* Start *

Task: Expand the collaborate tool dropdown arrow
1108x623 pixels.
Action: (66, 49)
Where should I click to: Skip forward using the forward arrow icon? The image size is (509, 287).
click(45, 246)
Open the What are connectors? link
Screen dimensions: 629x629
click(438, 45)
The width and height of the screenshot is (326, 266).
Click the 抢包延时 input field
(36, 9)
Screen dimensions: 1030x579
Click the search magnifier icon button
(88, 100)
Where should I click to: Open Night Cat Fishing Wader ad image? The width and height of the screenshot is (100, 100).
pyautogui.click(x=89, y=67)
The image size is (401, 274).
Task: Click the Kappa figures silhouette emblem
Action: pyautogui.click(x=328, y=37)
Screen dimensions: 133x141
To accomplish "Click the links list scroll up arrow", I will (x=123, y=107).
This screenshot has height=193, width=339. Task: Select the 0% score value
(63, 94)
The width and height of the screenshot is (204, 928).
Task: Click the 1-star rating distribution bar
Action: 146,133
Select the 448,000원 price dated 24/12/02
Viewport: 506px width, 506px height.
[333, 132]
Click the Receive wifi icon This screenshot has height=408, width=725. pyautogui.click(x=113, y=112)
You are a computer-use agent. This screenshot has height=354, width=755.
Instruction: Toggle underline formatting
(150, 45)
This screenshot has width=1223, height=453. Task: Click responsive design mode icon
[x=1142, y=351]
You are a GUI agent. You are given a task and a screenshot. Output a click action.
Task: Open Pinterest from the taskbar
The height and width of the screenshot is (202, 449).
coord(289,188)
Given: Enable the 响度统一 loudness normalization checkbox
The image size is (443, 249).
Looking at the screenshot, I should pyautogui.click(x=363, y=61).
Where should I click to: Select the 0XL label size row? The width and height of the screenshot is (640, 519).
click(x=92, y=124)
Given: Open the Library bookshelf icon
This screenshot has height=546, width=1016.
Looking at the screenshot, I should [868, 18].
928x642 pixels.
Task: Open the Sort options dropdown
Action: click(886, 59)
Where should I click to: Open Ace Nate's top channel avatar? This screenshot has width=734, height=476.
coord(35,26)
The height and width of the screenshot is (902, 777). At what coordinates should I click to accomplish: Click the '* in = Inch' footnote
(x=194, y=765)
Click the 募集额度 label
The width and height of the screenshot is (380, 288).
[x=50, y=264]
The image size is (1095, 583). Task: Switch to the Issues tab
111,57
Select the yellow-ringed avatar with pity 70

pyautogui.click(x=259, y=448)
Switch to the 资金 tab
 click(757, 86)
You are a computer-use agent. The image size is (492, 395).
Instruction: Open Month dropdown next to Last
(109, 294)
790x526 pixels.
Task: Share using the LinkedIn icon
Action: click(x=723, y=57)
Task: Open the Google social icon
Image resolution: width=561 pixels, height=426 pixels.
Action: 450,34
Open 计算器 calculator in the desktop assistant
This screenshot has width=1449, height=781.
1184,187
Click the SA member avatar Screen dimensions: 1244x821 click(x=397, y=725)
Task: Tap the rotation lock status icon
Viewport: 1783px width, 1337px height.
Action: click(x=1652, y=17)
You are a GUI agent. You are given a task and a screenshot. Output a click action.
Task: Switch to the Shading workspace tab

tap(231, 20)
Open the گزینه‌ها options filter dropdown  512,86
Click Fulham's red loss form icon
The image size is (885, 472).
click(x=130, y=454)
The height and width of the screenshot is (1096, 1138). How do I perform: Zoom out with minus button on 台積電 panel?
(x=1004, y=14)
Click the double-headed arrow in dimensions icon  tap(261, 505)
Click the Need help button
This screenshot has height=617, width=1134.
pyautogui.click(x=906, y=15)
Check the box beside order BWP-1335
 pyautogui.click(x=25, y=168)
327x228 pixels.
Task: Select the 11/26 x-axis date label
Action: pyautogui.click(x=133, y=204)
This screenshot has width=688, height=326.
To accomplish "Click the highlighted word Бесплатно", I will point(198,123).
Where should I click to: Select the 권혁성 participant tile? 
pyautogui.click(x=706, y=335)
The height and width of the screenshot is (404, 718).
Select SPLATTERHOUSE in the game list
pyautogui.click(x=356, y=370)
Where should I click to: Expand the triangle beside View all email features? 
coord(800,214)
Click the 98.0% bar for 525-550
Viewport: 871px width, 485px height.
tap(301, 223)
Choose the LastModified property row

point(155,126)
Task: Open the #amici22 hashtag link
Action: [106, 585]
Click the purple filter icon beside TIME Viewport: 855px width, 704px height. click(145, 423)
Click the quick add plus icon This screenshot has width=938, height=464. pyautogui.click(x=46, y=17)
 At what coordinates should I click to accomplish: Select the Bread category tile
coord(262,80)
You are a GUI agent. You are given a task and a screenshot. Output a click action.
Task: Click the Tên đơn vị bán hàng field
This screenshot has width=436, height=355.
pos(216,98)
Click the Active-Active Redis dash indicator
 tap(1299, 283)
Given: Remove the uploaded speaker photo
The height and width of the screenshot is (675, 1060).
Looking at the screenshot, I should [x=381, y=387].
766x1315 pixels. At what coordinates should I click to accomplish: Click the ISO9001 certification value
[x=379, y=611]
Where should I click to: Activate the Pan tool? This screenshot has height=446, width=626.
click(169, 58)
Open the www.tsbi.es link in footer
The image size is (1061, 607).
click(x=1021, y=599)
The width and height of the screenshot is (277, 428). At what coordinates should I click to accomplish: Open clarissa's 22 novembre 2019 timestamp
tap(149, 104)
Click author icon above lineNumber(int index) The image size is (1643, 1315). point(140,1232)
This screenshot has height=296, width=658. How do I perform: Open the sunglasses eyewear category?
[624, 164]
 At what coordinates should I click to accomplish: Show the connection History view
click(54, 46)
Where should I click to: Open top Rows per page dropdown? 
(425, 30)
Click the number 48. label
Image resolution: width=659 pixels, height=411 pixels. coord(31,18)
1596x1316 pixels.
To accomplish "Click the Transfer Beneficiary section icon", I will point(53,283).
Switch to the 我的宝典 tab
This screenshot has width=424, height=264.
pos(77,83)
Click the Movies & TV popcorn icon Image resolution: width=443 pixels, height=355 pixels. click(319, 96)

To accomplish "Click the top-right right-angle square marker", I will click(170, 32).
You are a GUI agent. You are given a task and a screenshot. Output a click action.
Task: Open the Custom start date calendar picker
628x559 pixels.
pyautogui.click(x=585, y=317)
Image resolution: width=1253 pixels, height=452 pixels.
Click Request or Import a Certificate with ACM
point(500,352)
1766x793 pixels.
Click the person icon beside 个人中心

* End *

:: WHAT YOU HAVE TO DO ::
Copy everything from the line containing "Check the box beside order BWP-1335" down to the line containing "pyautogui.click(x=356, y=370)", reproducing those items word for word.

:: TASK OUTPUT ::
Check the box beside order BWP-1335
 pyautogui.click(x=25, y=168)
327x228 pixels.
Task: Select the 11/26 x-axis date label
Action: pyautogui.click(x=133, y=204)
This screenshot has width=688, height=326.
To accomplish "Click the highlighted word Бесплатно", I will point(198,123).
Where should I click to: Select the 권혁성 participant tile? 
pyautogui.click(x=706, y=335)
The height and width of the screenshot is (404, 718).
Select SPLATTERHOUSE in the game list
pyautogui.click(x=356, y=370)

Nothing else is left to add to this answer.